Да, я начисто забыл, кто я по рождению. Вот что случилось со мной примерно через год после приезда в Силу. Я к тому времени ощущал себя вполне своим среди уральских ребятишек, синеглазых и скуластых от пермяцко-русской крови, драчливых от суровости климата и охотничьего задора, живущего во всякой уральской избе. До сих пор меня обжигает стыд за предательский поступок. В наше село приехала семья эвакуированных. Приехали они не сразу со всеми, а позднее. Я себя считал вполне местным, силинским. Вернее, не считал — просто и не думал о том, кто я. Ленинградская довоенная жизнь казалась цветным сном, июльским утром, чем-то фантастически-случайным. В Силу приехали новые эвакуированные. В этой еврейской семье был мальчик. Черненький, смуглый средиземноморского типа еврейский мальчик. Я встретил мальчика после уроков за школой. Вокруг были ребятишки — местные и эвакуированные. Но и эти эвакуированные тоже прижились на Урале и подружились с местными, проведя с ними два года среди полей, огородов, на рыбалке и в лесу. «Эй ты, выковырянный!» — пристал я к приезжему мальчику. Тот молчал, изумленно глядя на меня и не понимая, чего я от него хочу. «Эй, выковырянный, давай стыкнемся», — не унимался я, ошарашенный безразличием мальчика к моим приставаниям. Я продолжал: «Чо зенки-от свои деготные пялишь?» «А ты на себя посмотри. Ты сам-то какой!» — вдруг тихо ответил мне мальчик. Я поглядел на него и впервые, словно бы в зеркале, увидел себя глазами окружающих меня ребят, местных и эвакуированных.
Подошла Пасха. Не еврейская с мацой, с воспоминаниями о бегстве из египетского рабства и сорокалетних скитаниях по пескам в поисках прародины — земли Ханаанской.

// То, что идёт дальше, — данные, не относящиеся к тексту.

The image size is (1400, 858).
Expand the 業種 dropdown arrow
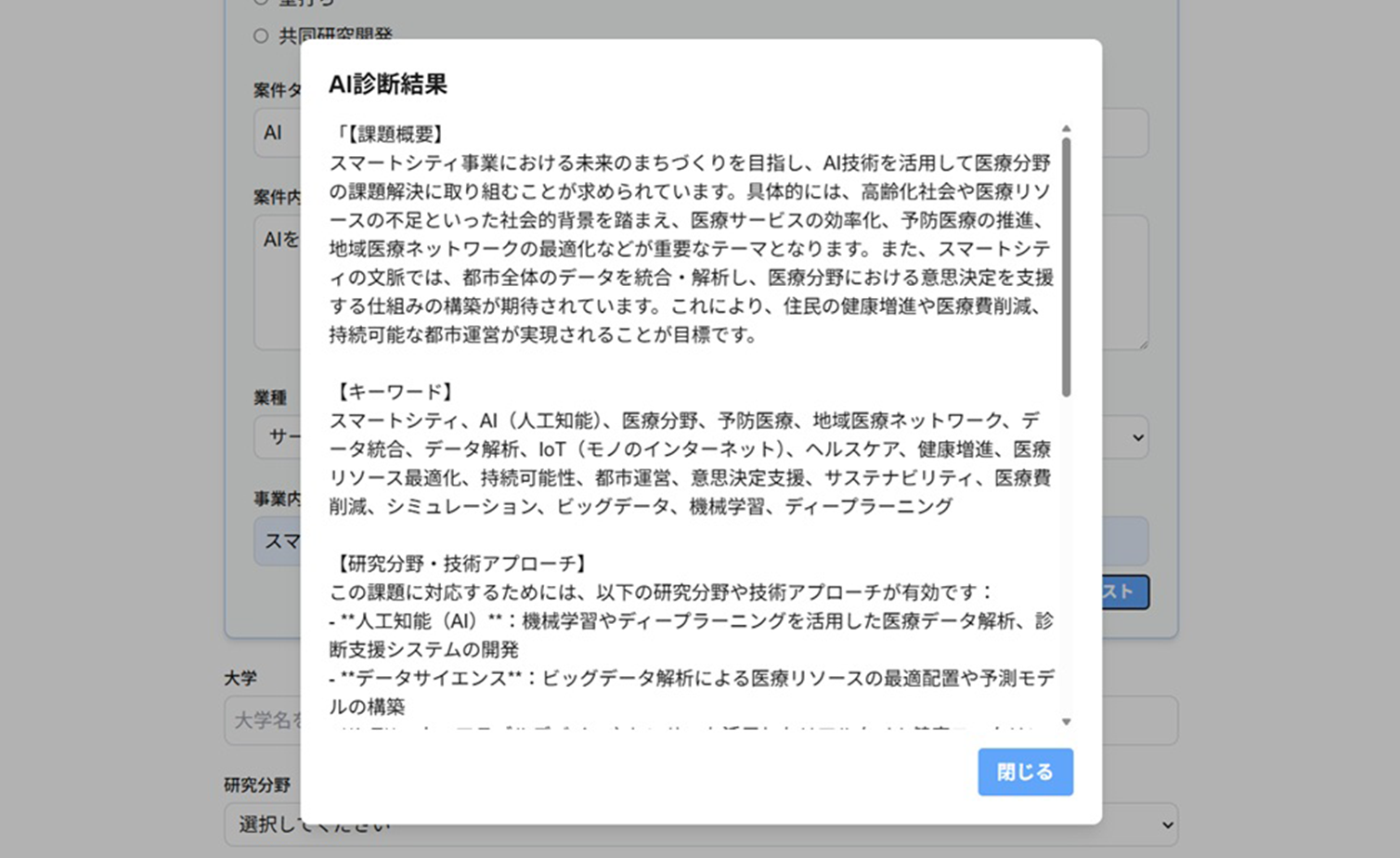pos(1138,437)
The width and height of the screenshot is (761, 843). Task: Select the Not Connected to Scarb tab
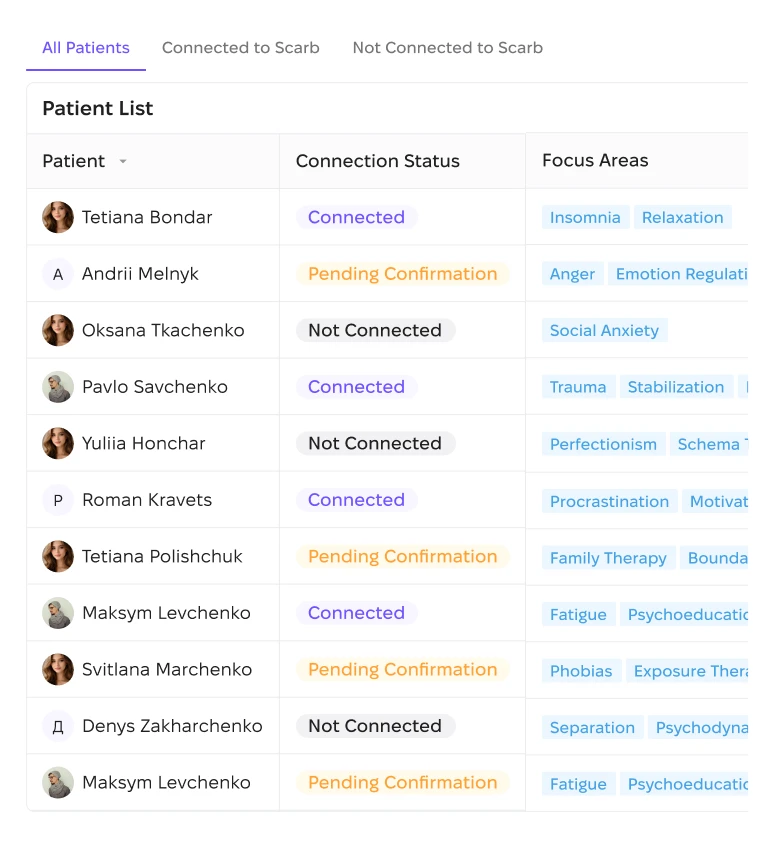coord(447,48)
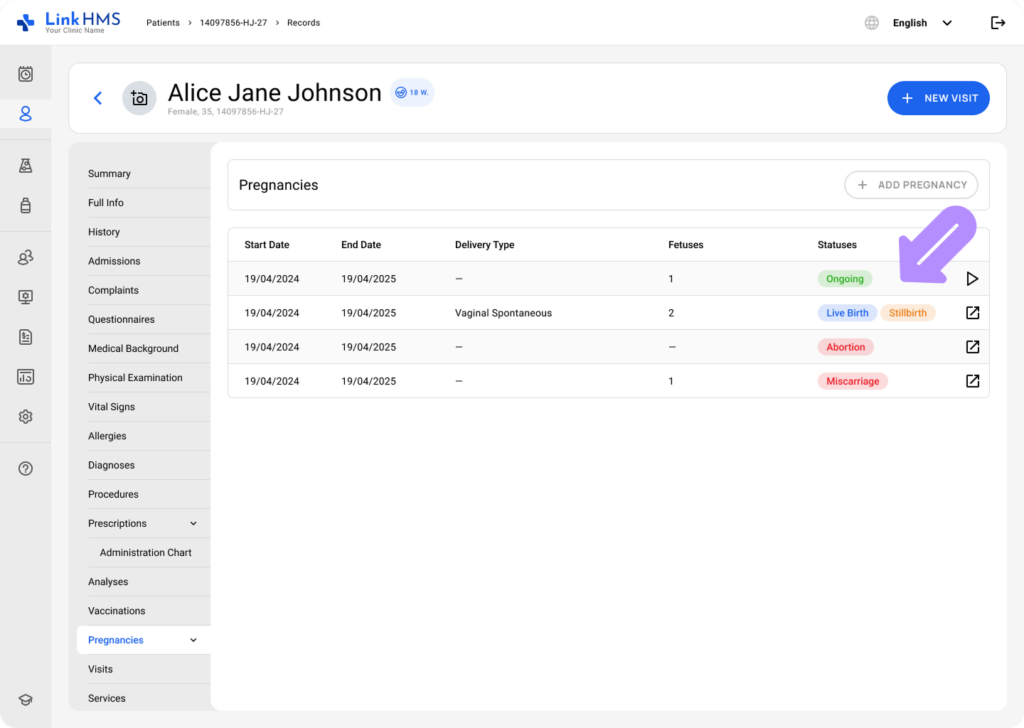This screenshot has width=1024, height=728.
Task: Click the Patients breadcrumb link
Action: (162, 22)
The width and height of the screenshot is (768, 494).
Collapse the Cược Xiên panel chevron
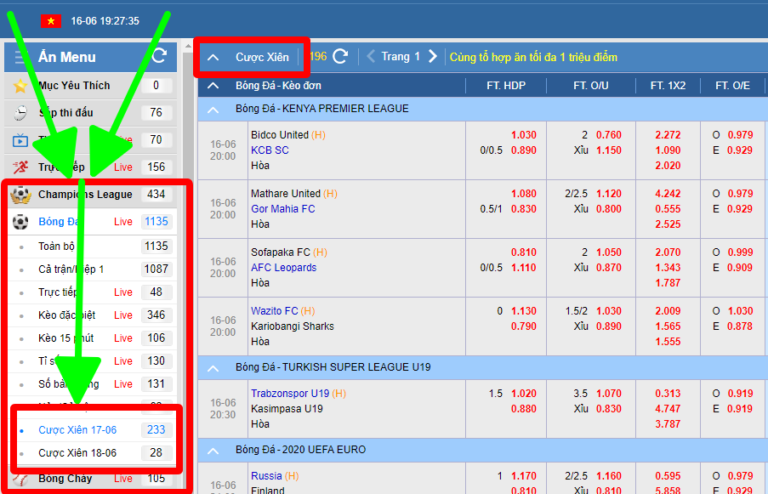pyautogui.click(x=213, y=57)
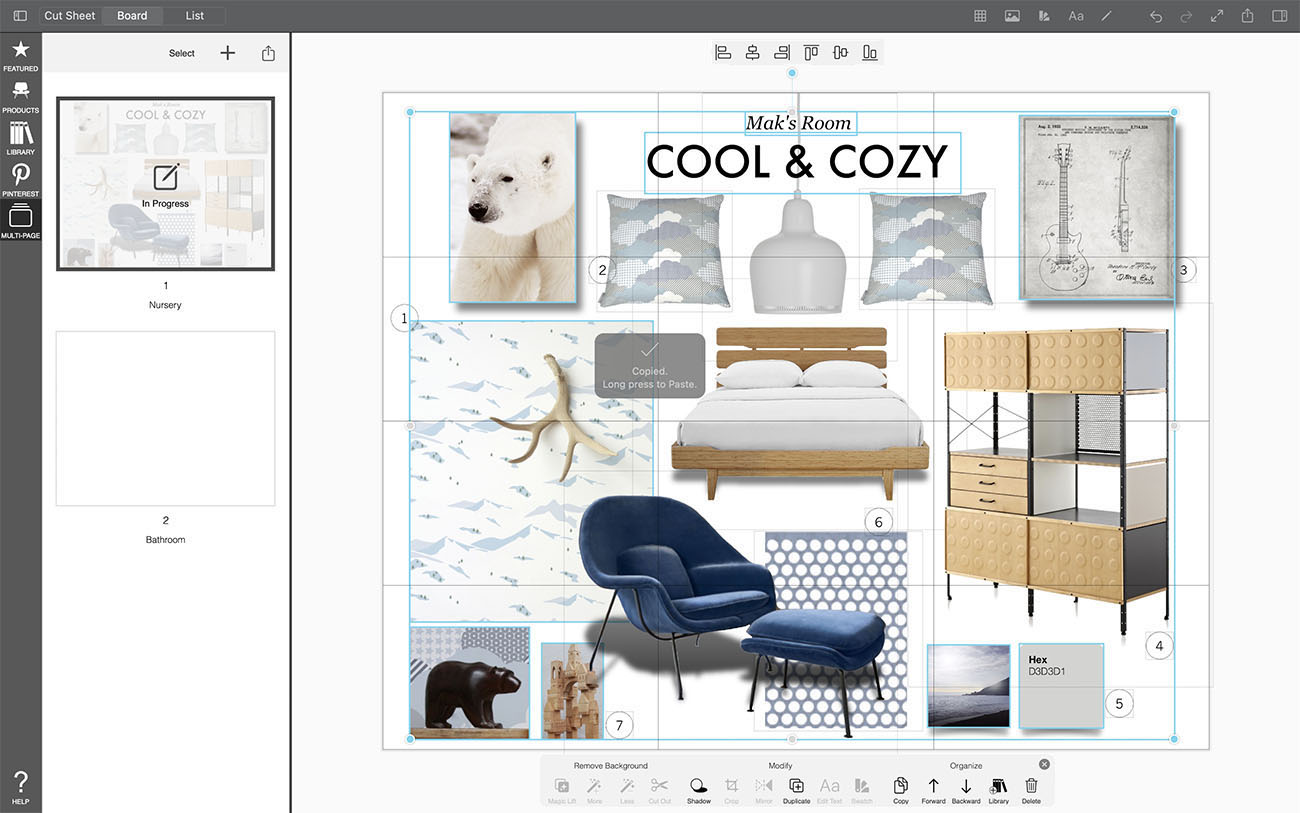Add selection to Library from Organize
The image size is (1300, 813).
coord(998,788)
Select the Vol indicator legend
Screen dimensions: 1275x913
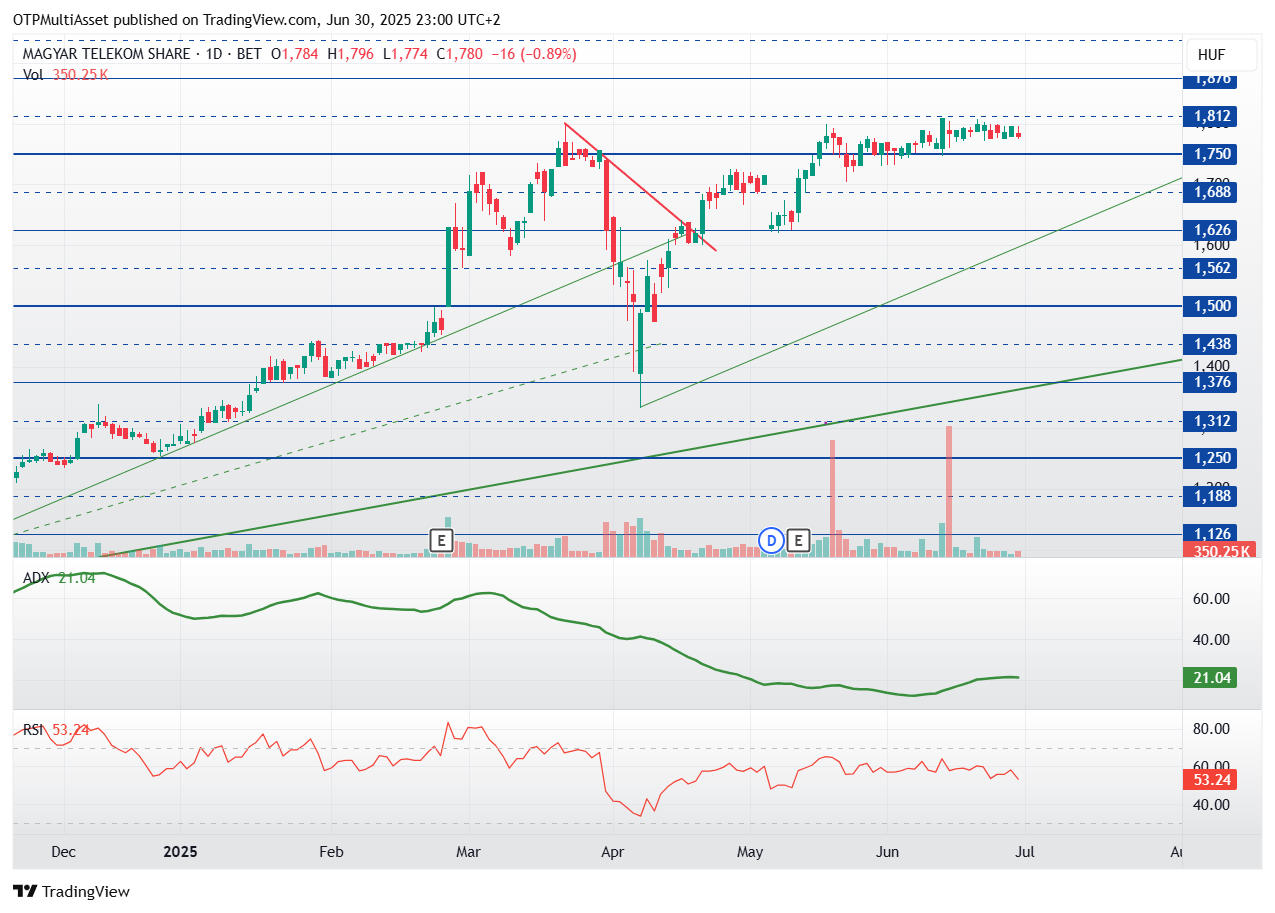[34, 74]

Нет. Эту Пасху мы не праздновали. Никто мне о ней не говорил. Да, наверно, мама решила не тревожить мое детское воображение напоминанием о нашем еврействе. Вернее всего, я забыл о своем еврействе. Это правда, что забыл. Так что вкусный пасхальный кулич, крашеные луковой шелухой яйца, которые надо было катать с деревянной горочки, и прочие сладости, обольщавшие вечно полуголодного мальчика, воспринимались мной как настоящий праздник. Мама не решалась лишить меня этого праздника. Правда, Елена Матвеевна Терехова была в избе единственной верующей. Только она в их семье молилась и крестилась на иконы. Так что Масленица, Пасха, а потом Троица, Николин день и Рождество в нашей избе были не столько религиозными, сколько народными праздниками.
В середине мая зацвела черемуха. Белые лепестки засыпали палисадник. Начался ледоход. Грохот шел с реки. Похолодало. «Время льдом запасаться», — решил дед Андрей. Звездочку запрягли в телегу. Дед Андрей, Пашка и Митя отправились на реку. Полная телега льда была привезена с реки. Лед перенесли в погреб. Настелили на лед солому. На лето был готов ледник. Там хранили молоко, сметану, творог, масло, яйца. Ледником пользовались до октября, когда в сенях становилось так холодно, что молоко замерзало в мисках, а пельмени в мешках. Да и лед к тому времени кончался.